(Desafio A):
Copie sem nenhuma alteração as linhas da listagem, começando na linha que contém "You are a computer-use agent. The width" e seguindo até o fim da listagem.
-------- Texto extraído --------
MPF contesta prescrição e anistia ao pedir responsabilização de ex-agentes da ditadura

O Ministério Público Federal (MPF) rebateu os argumentos que a Justiça Federal adotou para negar, entre outros pedidos, a declaração de responsabilidade de sete ex-agentes da ditadura por atos de violação a direitos humanos. A medida constituiria reconhecimento jurídico de que os réus atuaram para torturar e matar o metalúrgico Manoel Fiel Filho, em 1976, e ocultar as verdadeiras circunstâncias do crime. Em consequência, recairia sobre eles o dever de reparar os danos que a conduta causou à sociedade e as indenizações que o Estado brasileiro já pagou à família da vítima.

Ao apresentar recurso de apelação contra a decisão judicial, o MPF destacou que as ações estatais adotadas até o momento para dar publicidade aos fatos ocorridos na ditadura foram insuficientes para responsabilizar os réus pelas violações cometidas. Iniciativas como a instituição da Comissão Nacional da Verdade não viabilizaram reparações, por exemplo. O MPF frisou ainda que outros pedidos formulados na ação civil pública, também negados na decisão, não são passíveis de prescrição nem de anistia.
-------- Listagem --------
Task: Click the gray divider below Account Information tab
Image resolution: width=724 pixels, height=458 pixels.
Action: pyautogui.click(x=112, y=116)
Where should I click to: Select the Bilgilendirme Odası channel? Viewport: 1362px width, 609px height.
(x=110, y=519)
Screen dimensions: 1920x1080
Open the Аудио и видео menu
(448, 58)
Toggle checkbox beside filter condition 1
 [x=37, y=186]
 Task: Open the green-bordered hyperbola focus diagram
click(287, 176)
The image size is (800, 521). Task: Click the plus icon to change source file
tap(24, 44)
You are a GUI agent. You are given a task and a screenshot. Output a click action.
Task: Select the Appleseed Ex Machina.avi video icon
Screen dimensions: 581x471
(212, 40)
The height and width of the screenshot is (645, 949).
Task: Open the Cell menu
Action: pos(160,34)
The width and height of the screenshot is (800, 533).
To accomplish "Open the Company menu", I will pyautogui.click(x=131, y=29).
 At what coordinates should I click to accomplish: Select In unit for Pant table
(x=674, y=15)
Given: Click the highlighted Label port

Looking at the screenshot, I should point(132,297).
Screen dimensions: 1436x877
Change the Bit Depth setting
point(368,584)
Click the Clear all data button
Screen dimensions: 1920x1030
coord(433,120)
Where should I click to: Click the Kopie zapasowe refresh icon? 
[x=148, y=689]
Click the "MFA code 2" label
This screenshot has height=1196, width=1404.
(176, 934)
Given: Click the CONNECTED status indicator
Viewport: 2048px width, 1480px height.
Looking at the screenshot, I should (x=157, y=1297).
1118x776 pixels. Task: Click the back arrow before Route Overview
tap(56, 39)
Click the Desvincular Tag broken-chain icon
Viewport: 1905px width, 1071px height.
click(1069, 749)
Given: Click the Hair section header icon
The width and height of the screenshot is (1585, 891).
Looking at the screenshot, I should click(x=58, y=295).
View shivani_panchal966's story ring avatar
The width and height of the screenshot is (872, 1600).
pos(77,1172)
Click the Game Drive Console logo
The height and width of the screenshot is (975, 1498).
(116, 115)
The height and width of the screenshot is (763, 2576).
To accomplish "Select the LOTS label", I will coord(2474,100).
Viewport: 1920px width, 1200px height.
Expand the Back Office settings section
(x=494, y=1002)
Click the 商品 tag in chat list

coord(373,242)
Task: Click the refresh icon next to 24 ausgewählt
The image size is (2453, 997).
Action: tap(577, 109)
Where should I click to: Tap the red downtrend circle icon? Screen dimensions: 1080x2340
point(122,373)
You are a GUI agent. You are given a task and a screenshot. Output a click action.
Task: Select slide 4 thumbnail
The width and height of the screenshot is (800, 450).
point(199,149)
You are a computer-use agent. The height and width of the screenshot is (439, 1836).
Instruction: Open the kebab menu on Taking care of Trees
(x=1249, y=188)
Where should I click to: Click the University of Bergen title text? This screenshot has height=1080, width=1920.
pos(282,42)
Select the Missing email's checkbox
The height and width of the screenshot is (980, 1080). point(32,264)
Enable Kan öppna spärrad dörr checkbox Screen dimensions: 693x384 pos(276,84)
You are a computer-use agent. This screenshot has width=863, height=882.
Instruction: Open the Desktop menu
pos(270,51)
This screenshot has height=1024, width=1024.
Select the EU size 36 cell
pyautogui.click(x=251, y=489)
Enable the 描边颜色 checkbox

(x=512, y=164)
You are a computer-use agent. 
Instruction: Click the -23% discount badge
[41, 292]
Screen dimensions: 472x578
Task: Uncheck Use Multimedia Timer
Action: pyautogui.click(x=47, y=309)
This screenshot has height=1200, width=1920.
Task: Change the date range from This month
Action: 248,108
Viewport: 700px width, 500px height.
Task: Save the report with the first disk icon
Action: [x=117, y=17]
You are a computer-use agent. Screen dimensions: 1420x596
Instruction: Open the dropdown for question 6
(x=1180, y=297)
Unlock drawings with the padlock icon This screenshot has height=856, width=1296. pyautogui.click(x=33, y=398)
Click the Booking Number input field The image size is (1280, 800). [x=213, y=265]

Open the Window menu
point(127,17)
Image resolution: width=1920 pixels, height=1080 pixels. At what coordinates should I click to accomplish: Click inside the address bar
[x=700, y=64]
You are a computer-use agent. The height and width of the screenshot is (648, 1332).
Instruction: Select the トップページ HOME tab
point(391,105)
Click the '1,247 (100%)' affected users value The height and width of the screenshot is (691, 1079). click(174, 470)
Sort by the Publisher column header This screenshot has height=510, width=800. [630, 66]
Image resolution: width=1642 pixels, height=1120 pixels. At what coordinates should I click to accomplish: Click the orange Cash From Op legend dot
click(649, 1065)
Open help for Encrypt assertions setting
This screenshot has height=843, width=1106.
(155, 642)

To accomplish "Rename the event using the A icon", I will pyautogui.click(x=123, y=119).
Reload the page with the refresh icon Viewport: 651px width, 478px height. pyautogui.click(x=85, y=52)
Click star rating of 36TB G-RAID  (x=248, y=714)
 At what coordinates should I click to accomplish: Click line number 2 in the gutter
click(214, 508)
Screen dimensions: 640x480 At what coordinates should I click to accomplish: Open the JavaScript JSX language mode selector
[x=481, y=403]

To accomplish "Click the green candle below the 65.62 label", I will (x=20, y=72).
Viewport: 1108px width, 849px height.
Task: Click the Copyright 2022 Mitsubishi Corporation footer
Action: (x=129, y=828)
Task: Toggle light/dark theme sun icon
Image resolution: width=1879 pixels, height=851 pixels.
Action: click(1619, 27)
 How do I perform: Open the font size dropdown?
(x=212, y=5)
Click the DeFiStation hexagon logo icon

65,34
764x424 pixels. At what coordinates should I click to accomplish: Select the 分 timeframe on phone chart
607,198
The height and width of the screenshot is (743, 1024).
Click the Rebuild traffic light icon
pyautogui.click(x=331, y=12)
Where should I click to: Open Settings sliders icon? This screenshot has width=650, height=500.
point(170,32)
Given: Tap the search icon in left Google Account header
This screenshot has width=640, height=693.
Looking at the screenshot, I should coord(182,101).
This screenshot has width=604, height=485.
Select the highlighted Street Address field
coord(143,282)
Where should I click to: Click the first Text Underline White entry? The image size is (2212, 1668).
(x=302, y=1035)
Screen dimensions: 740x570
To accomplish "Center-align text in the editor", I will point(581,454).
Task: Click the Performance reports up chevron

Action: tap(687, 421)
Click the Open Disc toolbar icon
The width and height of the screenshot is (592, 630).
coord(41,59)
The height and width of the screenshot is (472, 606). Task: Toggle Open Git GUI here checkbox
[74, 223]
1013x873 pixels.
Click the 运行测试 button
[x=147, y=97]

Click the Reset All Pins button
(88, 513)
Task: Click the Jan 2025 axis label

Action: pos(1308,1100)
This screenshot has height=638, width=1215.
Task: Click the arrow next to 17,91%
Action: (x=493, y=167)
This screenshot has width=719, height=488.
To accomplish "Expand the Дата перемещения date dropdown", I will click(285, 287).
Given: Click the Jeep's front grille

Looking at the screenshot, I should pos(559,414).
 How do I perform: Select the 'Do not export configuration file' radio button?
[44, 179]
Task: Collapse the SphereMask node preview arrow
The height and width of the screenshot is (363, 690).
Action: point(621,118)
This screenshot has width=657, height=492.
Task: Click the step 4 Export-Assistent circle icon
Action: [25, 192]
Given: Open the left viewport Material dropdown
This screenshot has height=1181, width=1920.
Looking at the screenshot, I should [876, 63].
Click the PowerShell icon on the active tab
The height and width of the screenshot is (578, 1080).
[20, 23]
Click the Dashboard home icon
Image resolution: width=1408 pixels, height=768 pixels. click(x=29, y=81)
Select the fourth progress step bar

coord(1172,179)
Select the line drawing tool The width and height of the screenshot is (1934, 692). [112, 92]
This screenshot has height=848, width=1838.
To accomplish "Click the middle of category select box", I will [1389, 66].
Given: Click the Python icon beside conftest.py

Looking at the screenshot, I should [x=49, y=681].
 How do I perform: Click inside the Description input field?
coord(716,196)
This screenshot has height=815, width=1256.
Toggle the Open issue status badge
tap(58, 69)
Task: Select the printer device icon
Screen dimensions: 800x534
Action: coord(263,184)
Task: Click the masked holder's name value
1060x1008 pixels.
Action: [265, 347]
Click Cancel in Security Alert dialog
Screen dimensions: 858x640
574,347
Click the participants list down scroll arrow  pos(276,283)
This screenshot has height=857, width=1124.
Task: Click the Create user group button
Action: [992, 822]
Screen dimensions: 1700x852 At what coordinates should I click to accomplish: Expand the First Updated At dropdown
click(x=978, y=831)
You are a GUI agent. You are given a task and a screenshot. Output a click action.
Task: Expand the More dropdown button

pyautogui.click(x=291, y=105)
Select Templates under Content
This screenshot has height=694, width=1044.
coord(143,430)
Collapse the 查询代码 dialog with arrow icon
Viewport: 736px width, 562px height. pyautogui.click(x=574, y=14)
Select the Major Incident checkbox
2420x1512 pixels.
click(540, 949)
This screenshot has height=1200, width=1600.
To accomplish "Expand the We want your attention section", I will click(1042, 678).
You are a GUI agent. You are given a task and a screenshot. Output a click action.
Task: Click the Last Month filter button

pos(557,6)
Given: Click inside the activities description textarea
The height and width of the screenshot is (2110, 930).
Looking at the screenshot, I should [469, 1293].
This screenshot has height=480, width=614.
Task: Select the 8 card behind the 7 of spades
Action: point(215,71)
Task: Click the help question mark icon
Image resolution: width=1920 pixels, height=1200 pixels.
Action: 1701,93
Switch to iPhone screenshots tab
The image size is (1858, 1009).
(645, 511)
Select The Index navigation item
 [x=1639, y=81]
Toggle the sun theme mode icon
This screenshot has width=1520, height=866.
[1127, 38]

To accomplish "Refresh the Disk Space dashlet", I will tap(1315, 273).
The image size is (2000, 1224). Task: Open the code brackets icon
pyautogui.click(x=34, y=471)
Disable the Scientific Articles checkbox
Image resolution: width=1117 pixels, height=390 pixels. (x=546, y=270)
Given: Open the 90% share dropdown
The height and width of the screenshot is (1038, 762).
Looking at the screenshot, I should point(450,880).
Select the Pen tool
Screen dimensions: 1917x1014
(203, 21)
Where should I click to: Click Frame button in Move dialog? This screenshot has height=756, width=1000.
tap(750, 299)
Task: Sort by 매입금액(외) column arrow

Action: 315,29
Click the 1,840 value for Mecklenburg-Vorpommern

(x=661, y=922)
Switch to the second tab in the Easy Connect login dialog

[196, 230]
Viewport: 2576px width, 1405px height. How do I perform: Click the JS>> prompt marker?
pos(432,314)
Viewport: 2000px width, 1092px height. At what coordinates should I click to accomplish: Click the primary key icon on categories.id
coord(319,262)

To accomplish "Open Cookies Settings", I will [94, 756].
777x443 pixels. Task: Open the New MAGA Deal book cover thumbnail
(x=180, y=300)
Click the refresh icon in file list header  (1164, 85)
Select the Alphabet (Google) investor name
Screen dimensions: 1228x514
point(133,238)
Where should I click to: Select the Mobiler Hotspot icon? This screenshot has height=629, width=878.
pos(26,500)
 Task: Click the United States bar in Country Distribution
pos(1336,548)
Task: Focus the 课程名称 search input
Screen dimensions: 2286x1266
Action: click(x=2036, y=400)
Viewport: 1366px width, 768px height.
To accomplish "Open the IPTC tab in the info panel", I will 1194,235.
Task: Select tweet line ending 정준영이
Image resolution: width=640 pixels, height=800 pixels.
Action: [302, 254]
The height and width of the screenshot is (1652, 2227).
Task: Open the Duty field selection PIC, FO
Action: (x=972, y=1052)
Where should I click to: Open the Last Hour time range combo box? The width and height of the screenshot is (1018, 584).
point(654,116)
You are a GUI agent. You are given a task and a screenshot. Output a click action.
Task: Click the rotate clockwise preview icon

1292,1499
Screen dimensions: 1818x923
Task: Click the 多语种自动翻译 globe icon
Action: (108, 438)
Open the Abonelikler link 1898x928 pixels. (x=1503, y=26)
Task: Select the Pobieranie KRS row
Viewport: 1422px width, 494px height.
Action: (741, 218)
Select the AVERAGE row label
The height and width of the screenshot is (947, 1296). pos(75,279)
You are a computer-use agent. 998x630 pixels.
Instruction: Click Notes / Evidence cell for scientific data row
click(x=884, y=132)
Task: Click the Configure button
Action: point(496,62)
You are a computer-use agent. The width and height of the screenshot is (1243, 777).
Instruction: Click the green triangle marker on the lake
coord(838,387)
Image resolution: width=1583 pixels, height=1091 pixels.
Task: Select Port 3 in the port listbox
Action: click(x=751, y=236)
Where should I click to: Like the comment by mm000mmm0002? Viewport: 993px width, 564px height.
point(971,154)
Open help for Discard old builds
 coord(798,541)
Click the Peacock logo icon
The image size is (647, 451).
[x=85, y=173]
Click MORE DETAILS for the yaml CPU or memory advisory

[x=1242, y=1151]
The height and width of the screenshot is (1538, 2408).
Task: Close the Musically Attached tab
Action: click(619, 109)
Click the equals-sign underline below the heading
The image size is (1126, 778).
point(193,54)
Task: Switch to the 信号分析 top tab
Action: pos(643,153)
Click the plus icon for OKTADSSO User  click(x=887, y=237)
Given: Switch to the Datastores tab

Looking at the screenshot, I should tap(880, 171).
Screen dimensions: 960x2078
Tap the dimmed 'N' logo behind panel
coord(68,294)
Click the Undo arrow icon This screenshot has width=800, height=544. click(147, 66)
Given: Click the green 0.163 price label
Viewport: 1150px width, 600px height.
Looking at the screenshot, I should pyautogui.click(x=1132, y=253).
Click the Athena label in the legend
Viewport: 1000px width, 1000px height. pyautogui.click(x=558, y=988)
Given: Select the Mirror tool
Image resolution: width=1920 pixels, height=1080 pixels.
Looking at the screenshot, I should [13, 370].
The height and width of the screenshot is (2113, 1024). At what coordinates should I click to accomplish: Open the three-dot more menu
--------
(Desafio B):
Repita fielmente um trecho do texto extraído: comece nas palavras "Ao apresentar recurso" e pare depois de "nem de anistia.".

(Solução escrita A):
You are a computer-use agent. The width and height of the screenshot is (1243, 777).
Instruction: Click the green triangle marker on the lake
coord(838,387)
Image resolution: width=1583 pixels, height=1091 pixels.
Task: Select Port 3 in the port listbox
Action: click(x=751, y=236)
Where should I click to: Like the comment by mm000mmm0002? Viewport: 993px width, 564px height.
point(971,154)
Open help for Discard old builds
 coord(798,541)
Click the Peacock logo icon
The image size is (647, 451).
[x=85, y=173]
Click MORE DETAILS for the yaml CPU or memory advisory

[x=1242, y=1151]
The height and width of the screenshot is (1538, 2408).
Task: Close the Musically Attached tab
Action: click(619, 109)
Click the equals-sign underline below the heading
The image size is (1126, 778).
point(193,54)
Task: Switch to the 信号分析 top tab
Action: pos(643,153)
Click the plus icon for OKTADSSO User  click(x=887, y=237)
Given: Switch to the Datastores tab

Looking at the screenshot, I should tap(880, 171).
Screen dimensions: 960x2078
Tap the dimmed 'N' logo behind panel
coord(68,294)
Click the Undo arrow icon This screenshot has width=800, height=544. click(147, 66)
Given: Click the green 0.163 price label
Viewport: 1150px width, 600px height.
Looking at the screenshot, I should pyautogui.click(x=1132, y=253).
Click the Athena label in the legend
Viewport: 1000px width, 1000px height. pyautogui.click(x=558, y=988)
Given: Select the Mirror tool
Image resolution: width=1920 pixels, height=1080 pixels.
Looking at the screenshot, I should [13, 370].
The height and width of the screenshot is (2113, 1024). At what coordinates should I click to accomplish: Open the three-dot more menu

(Solução escrita B):
Ao apresentar recurso de apelação contra a decisão judicial, o MPF destacou que as ações estatais adotadas até o momento para dar publicidade aos fatos ocorridos na ditadura foram insuficientes para responsabilizar os réus pelas violações cometidas. Iniciativas como a instituição da Comissão Nacional da Verdade não viabilizaram reparações, por exemplo. O MPF frisou ainda que outros pedidos formulados na ação civil pública, também negados na decisão, não são passíveis de prescrição nem de anistia.